Beyond that, he said, “We give those who do not make it an alternative
so that they can still fight with us on the machinist side!”. Now _that_ is far-sighted.
In the middle of
dispensing relationship advice- Wait, what?
They selected _who_ for the Council?
During applicant interviews,
he would bring in non-Council members to get their input, and also to watch
their questioning. As they watched
applicants, he was watching _them_. He
(and others) realized that for the clan to be successful in the long term it
needed to have enough of a leadership bench so that there was no single point
of failure. I will always feel grateful to Sattakan, Illyria1,
Sneaker98, RemagDiv, Garutachi, Seraosha, Calliente, and the others for the
opportunities and encouragement they gave.

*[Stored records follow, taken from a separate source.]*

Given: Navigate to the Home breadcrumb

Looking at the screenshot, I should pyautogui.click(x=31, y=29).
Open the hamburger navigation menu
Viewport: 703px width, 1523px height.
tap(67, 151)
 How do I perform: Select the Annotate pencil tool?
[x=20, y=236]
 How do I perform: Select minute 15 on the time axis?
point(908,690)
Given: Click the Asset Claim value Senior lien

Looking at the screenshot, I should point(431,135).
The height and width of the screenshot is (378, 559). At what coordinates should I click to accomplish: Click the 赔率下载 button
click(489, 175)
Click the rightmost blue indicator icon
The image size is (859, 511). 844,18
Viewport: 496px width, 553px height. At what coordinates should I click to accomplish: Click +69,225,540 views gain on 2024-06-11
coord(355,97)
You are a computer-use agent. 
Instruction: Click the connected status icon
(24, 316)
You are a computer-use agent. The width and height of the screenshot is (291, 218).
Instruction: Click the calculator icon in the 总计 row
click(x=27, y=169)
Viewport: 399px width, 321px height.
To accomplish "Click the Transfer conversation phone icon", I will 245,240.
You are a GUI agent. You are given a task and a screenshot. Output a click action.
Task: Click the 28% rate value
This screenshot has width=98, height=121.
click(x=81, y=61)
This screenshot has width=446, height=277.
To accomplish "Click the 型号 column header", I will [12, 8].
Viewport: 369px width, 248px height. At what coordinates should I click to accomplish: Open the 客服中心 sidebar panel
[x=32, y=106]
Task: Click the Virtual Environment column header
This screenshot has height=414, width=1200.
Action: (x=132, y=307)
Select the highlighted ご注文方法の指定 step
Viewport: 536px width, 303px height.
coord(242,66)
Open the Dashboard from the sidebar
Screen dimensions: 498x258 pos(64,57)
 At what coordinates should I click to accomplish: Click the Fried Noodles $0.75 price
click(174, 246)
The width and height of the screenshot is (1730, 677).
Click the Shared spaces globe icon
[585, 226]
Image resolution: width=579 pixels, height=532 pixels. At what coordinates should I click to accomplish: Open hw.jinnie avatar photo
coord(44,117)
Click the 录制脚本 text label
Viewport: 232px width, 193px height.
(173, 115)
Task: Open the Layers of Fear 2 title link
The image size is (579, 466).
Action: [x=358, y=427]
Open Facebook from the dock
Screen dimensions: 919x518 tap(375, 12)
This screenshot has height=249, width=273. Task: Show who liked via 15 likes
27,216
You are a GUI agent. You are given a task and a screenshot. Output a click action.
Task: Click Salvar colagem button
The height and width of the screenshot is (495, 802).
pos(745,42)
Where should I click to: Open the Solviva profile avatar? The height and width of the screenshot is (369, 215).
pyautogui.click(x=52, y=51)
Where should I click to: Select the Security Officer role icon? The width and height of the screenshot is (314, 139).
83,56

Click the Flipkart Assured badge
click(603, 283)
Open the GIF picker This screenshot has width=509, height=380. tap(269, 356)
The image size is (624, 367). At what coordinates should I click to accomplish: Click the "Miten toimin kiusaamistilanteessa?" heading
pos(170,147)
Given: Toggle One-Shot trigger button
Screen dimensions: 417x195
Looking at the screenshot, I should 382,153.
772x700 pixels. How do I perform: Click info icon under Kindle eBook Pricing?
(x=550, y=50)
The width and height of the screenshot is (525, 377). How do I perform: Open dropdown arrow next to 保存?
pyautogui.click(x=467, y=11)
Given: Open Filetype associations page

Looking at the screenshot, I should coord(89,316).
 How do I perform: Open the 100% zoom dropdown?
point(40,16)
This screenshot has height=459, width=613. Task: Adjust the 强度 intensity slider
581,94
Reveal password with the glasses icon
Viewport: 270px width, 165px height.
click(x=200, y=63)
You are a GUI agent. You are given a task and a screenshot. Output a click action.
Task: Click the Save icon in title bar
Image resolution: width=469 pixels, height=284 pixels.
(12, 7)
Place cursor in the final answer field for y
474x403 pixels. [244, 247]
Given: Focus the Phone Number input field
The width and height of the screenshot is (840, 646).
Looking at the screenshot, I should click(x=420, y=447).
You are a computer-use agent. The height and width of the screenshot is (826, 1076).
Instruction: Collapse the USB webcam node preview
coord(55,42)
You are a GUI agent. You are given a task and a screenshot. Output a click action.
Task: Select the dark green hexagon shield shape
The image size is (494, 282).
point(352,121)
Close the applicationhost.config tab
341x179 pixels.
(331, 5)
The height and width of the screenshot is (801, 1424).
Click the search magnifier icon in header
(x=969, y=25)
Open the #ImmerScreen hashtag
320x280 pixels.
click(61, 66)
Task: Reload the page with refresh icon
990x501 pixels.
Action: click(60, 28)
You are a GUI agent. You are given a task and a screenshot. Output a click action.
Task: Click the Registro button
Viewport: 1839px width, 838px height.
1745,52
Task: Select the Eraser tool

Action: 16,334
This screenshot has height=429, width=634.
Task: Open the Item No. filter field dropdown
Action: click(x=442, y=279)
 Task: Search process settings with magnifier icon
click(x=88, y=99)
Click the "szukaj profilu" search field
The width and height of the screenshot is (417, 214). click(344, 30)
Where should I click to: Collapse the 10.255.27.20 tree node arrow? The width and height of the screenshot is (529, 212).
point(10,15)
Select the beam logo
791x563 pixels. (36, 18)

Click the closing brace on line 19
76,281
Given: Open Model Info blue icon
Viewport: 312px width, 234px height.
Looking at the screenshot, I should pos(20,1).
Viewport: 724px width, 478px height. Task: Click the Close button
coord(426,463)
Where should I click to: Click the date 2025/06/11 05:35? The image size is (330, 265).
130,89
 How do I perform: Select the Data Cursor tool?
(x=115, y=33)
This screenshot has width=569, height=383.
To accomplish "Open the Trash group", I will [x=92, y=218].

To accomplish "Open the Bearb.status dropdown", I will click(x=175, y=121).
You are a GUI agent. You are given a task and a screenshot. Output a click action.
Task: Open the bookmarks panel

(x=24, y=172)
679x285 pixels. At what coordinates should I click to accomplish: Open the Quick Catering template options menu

Many clans, like Furious Angels
and The Tetragrammaton, were absolutely successful because of one strong,
effective leader; we were effective through team leadership that could respond
to the game with a mosaic of expertise: extroverted strategic leadership,
unemotional technical strength, intense PvP prowess, detached high-level
insight, and team-building facilitation.
I was devastated when members
left, Garutachi most of all (I just looked at a screenshot of him tagless
standing across from me in Mara Central and over a decade later feel a twinge),
and remember times cajoling, persuading, pleading with them not to leave. One time at Mara Center,
when Roukan declared his intention to move on, I tried to bring him back but nothing
I said could reach him. At the end of a
long, anguished discussion he dismissively said I was being too emotional! As if!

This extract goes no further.